6.2 Sanksi Administrasi
6.3 Daluwarsa
6.4  Ketentuan Pidana
II. BEA PEROLEHAN HAK ATAS TANAH DAN BANGUNAN
1.     Pengertian Bea Perolehan Hak Atas Tanah Dan Bangunan
Bea Perolehan Hak atas Tanah dan Bangunan (BPHTB) adalah pungutan atas perolehan hak atas tanah dan atau bangunan. Perolehan hak atas tanah dan atau bangunan adalah perbuatan atau peristiwa hukum yang mengakibatkan diperolehnya hak atas dan atau bangunan oleh orang pribadi atau badan.

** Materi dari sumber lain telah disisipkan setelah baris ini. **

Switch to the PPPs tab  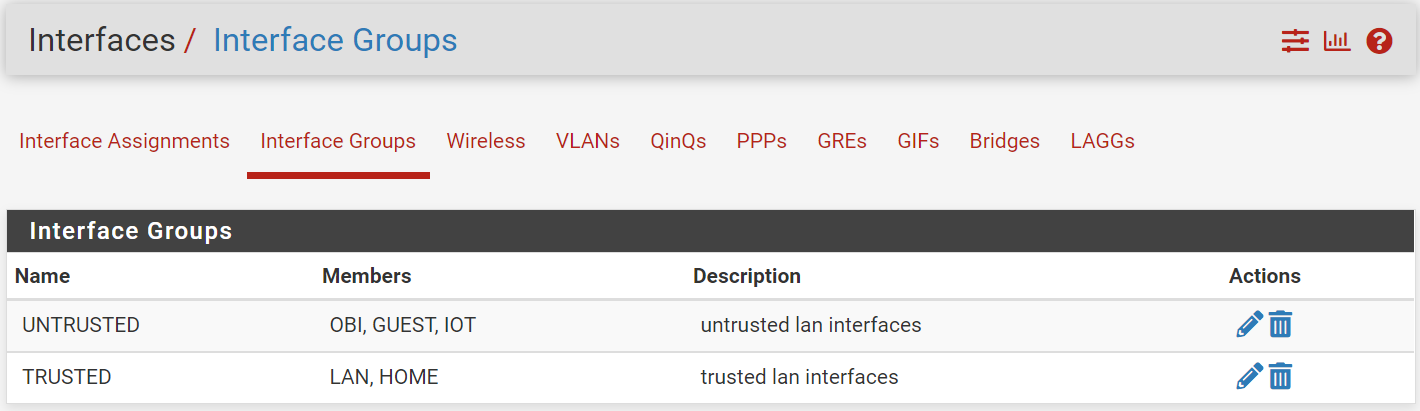point(762,141)
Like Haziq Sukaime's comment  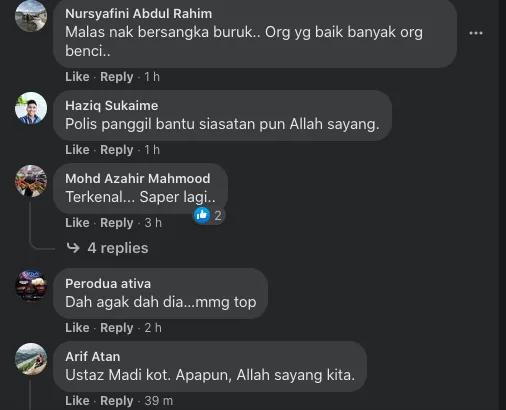pyautogui.click(x=77, y=150)
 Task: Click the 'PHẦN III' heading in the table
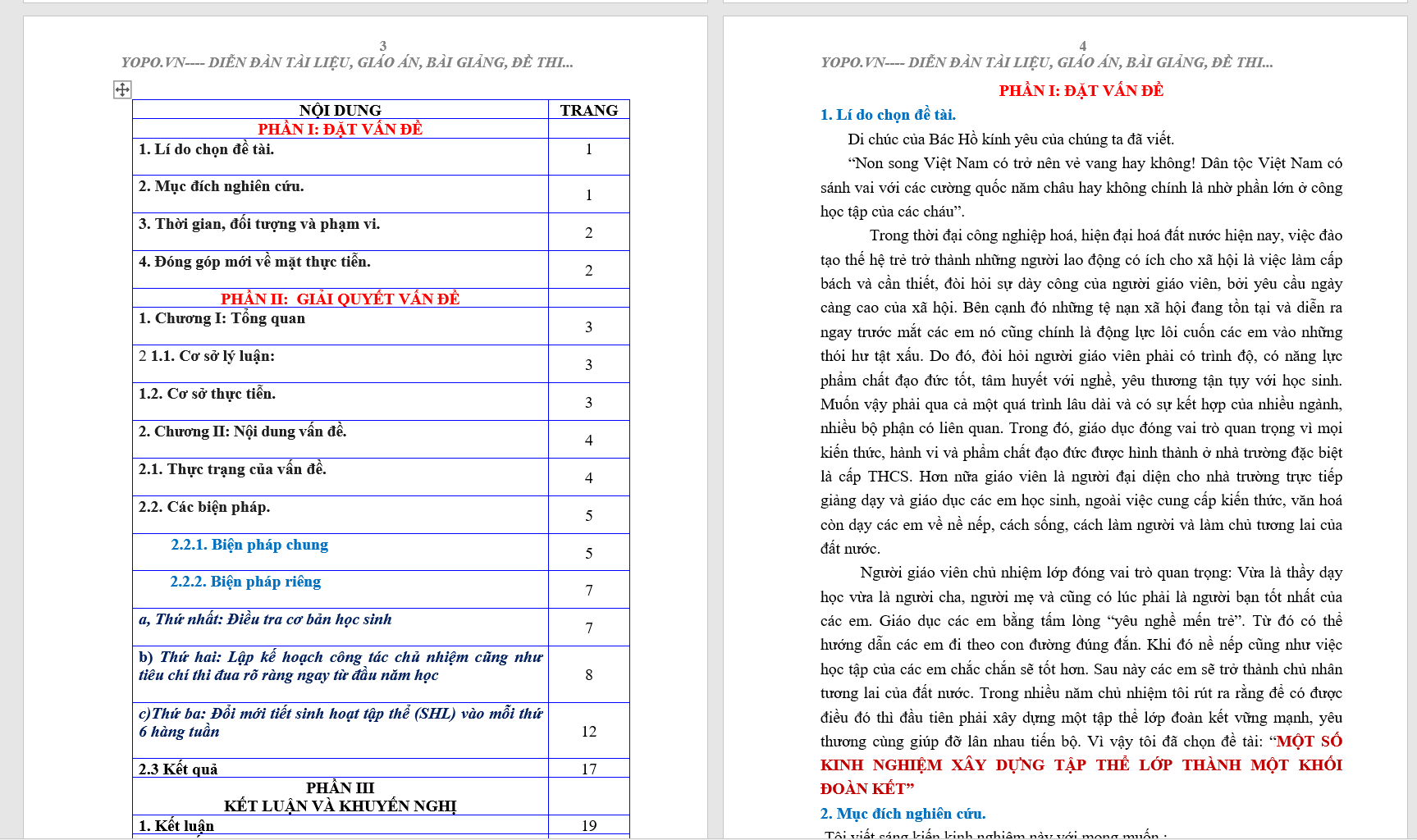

Hak atas tanah adalah hak atas tanah termasuk hak pengelolaan, berserta bangunan di atasnya sebagaimana dalam Undang-Undang Nomor 5 tahun 1960 tentang Peraturan Dasar Pokok-Pokok Agraria, Undang-undang Nomor 16 tentang Rumah Susun dan ketentuan peraturan perundang-undangan yang lainnya.
Dasar pengenaan atas bea perolehan hak atas tanah dan bangunan dari nilai perolehan objek pajak dengan besaran tarif sebesar 5% dari nilai perolehan objek pajak. Pada awalnya, BPHTB dipungut oleh pemerintah pusat, tetapi sesuai dengan amanat Undang-undang Nomor 28 tahun 2009 tentang Pajak Daerah dan Retribusi Daerah (PDRD), mulai 1 Januari 2011, BPHTB dialihkan menjadi pajak daerah yang dipungut oleh pemerintah kabupaten/kota.
2.    Dasar Hukum
1)   UU No. 20 Tahun 2000 Tentang Perubahan Atas UU No. 21 Tahun 1997 Tentang Bea Perolehan Hak atas Tanah dan Bangunan.
2)   KMK Nomor : 630/KMK.04/1997 Tentang Badan atau Perwakilan Organisasi Internasional Yang Tidak Dikenakan Bea Perolehan Hak atas Tanah dan Bangunan.

( Pasal 1 UU No. 21 Tahun 1997 jo. UU No. 20 Tahun 2000)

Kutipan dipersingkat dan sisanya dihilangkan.